Blooming Business

22 January 2020

Tulips were once prized collectors’ items and status symbols for the Dutch elites. Then, “tulip mania” captured the nation, turning bulbs into objects of speculation. Today, they can be found in almost every garden and far beyond the Netherlands’ borders.

“They came from far away in the East and were so rare and beautiful that people lost their senses in wanting to own them. Rich and poor were spending and borrowing money to join the trade in bulbs, which were going up in price all the time.” These are the opening lines of the film Tulip Fever, which launched in 2017. This lavish drama is set in 1636-37 Amsterdam and recalls the historical events that were formative of the Netherlands’ deep involvement with the tulip industry.
 

Treasures from the Sultan’s Gardens

If you spend a spring day cycling between the vast flower fields along the famous “Bollenstreek” which connects the towns of Leiden and Den Helder, you can hardly imagine that tulips were once rare collectors’ items in the Netherlands. In the second half of the 16th century, the first bulbs were brought to this country from the Far Orient. These perennials, which grew wild along the trading routes of the Ottoman Empire, were cultivated as early as 1520 and soon became known as the rulers’ favorite flower. Sultan Suleiman II had his palace decorated with so many tulips that his subjects began calling it the palace of tulips and tears. Even his clothes and the faceplate of his horse’s barding were emblazoned with tulips.
 

Tulips turned from status symbols into objects of speculation.

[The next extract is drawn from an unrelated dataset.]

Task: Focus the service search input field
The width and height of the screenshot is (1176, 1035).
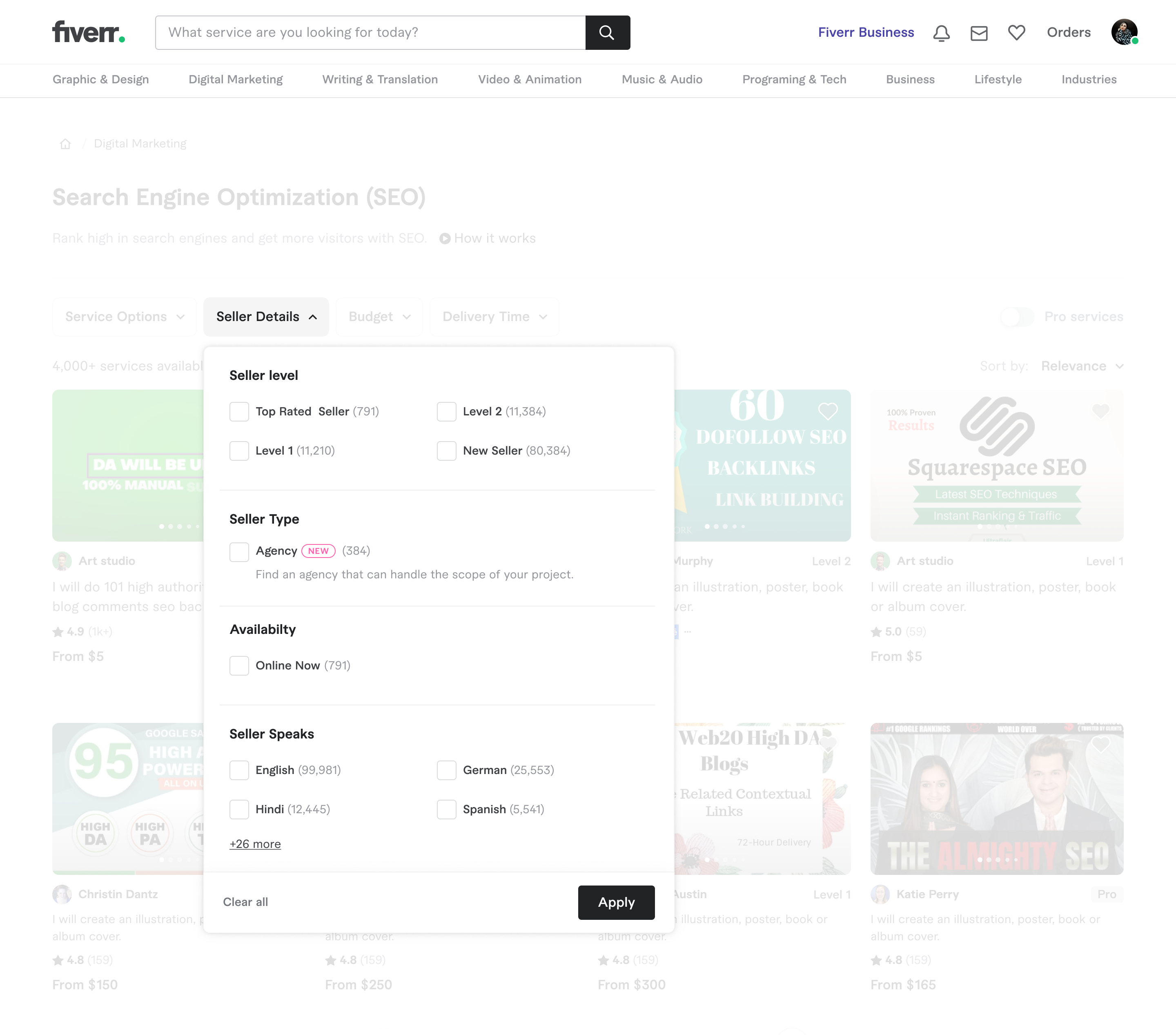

The flowers cover entire landscapes

Dutch soil and the mild maritime climate turned out to provide ideal conditions for growing tulips on a large scale.

Flowers for the Wealthy

A tulip was probably planted in Dutch soil for the first time by Carolus Clusius, a well-traveled researcher and director of Leiden’s botanical garden, in 1593. The flowers soon became highly sought-after by collectors, especially in the upper classes. They inspired opulent festivities and were included in numerous paintings, such as Rembrandt’s portrait of his wife with a tulip in her hair. Along with a busy trading scene among collectors, commercial trade in tulips expanded rapidly. Wealthy aficionados were willing to pay handsomely for the “blooming gems”. Bulbs of the variety “Semper Augustus” cost around 1,000 gulden apiece in the 1620s – while the average Dutch income was about 150 gulden per year.

Blooming Commodities

This trend culminated during the early 1630s: Tulips turned from status symbols into objects of speculation. Rich and poor alike were trying to make easy money with the popular flower bulbs. Prices exploded, increasing fifty-fold within a few years. A Semper Augustus bulb could change hands for the price of a canal-side house in Amsterdam. But the boom ended as quickly as it had begun: In 1637, the now vast supply put an end to it all; prices dropped and some people lost their entire fortunes overnight. The tulip fever went down in history as the first financial bubble of modern capitalism.

As Far as the Eye Can See

This turn of events did not diminish the popularity of tulips – on the contrary: Dutch soil and the mild maritime climate turned out to provide ideal conditions for growing tulips on a large scale. Over the centuries, they were transformed from a luxury article to an affordable mass product – and one of the Netherlands’ primary exports. 2017 is a record year, as the Netherlands’ tulip production exceeded two billion for the first time – up from one billion ten years ago.

A benign kind of tulip fever still breaks out in the Netherlands each spring. The flowers cover entire landscapes, tulip festivals and parades are held, and the iconic flower is depicted on wine labels, coffee mugs, and neckties.